The best locker rooms create a culture so strong, that when someone who doesn’t fit or align with values enters it, the system spits them out. Our culture is getting stronger with what is and isn’t Lockton. Sometimes we trivialize culture and only talk about beer Fridays and parties – they’re great but not our culture. It’s about collaboration, autonomy and the growth of our people and business.
What is your “Lockton moment”?
I don’t have one moment. I often think about this … if I had to say something, I would say thank you to Ron [Lockton]. There aren’t that many companies that recruit a black soccer coach off the field, who majored in biology and doesn’t know anything about insurance but can bring him into the company and become a C-level executive.

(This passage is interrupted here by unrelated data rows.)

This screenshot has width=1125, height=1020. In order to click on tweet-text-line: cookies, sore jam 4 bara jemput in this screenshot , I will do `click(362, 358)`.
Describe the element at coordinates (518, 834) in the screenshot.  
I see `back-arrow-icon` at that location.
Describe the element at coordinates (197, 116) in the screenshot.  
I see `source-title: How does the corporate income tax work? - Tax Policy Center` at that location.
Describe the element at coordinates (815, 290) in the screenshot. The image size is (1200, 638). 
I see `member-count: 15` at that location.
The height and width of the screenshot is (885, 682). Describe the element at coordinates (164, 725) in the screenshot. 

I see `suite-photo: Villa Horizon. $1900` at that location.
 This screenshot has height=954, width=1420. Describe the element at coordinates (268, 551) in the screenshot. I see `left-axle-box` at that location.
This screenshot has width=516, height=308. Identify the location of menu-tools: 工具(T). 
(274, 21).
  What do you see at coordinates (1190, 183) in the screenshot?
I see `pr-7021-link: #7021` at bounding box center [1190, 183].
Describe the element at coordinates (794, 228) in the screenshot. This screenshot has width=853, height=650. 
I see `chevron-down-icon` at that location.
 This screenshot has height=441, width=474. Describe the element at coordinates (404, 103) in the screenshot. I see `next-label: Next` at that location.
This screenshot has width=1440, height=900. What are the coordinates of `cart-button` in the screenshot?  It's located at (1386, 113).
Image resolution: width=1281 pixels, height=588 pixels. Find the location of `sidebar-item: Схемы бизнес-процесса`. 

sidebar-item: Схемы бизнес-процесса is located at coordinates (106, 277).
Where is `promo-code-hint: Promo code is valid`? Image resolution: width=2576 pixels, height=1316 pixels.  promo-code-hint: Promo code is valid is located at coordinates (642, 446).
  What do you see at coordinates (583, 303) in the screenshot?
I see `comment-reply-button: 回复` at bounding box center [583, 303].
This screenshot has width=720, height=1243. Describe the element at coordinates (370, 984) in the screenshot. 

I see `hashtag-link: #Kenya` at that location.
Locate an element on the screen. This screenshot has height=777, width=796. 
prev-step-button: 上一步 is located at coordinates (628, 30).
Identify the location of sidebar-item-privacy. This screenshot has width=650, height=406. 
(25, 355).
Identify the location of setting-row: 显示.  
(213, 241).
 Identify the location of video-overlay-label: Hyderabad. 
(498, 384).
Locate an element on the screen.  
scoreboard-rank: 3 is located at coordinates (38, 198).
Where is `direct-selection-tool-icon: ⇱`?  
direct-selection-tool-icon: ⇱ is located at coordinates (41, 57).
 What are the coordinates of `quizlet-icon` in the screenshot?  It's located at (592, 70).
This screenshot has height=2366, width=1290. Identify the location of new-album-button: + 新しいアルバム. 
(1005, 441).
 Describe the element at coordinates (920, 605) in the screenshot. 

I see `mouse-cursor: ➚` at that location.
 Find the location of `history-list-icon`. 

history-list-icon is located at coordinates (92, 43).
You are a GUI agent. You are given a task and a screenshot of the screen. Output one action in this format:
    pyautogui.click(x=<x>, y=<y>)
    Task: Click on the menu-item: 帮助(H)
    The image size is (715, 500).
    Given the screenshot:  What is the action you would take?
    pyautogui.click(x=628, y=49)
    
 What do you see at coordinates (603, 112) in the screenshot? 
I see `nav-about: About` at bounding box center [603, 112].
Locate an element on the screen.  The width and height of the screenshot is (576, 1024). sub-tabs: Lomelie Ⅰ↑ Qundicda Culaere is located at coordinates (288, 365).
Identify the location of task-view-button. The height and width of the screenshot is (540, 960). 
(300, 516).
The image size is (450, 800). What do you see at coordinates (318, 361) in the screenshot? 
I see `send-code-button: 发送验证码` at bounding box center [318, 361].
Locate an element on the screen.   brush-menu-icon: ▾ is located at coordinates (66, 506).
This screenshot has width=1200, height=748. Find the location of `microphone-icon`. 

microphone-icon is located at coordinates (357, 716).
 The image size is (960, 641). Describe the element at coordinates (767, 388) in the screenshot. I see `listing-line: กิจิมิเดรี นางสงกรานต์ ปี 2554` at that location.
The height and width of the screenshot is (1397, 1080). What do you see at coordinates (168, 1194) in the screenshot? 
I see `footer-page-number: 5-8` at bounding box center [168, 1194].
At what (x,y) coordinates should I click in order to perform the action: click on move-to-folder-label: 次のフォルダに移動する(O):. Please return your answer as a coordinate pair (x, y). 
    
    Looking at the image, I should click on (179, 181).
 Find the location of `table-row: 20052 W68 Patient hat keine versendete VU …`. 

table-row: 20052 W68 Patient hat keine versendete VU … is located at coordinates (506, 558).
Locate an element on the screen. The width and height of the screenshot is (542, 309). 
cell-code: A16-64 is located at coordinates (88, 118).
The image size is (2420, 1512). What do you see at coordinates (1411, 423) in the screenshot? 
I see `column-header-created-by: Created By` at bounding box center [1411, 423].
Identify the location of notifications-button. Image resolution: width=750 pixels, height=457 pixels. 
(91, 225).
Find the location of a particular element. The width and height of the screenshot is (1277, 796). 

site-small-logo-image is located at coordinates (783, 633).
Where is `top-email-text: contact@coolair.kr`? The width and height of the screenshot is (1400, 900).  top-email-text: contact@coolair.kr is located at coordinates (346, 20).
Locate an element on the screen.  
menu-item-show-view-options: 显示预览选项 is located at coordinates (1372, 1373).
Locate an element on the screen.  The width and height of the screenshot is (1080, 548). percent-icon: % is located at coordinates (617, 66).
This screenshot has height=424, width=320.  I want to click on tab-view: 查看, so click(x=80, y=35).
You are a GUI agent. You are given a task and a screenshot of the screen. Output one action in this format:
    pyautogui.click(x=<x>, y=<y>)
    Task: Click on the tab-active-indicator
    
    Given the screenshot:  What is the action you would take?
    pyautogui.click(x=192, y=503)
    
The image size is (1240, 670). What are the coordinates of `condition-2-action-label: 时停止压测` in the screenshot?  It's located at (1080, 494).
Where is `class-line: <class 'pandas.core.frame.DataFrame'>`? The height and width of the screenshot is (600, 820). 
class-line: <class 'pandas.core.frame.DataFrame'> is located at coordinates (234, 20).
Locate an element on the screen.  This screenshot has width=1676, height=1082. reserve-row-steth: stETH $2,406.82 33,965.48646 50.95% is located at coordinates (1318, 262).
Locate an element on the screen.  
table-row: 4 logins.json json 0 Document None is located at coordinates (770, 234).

So, it’s not a moment, but the opportunity provided gives a great story.
What has surprised you most about working at Lockton?
The lack of rules always surprises me and makes me happy. People want to legislate behavior. You see in the news that when things don’t go well, we make a new rule or law. That’s proven not to work. We are a $3B company and have resisted the temptation to over-structure. We give our people freedom and autonomy, and it’s surprising we’ve been able to stay that true to who we are. I’d definitely add that to the list of reasons why I stay here.
What advice would you give to someone considering a career at Lockton?
It takes you two years to become Lockton smart. We’re a different company and you must accept that as you come in. You need to reserve judgment and let it come to you. We are a wonderfully weird organization.
What does “You Belong at Lockton" mean to you?
You’re welcome at Lockton. If there was an ellipsis, I’d finish the sentence with “You Belong at Lockton if you’re ready to be the best version of yourself.” If you’re not, then you don’t belong at Lockton. You’ve got to be willing to push and extend yourself if you really want to get the most out of working here.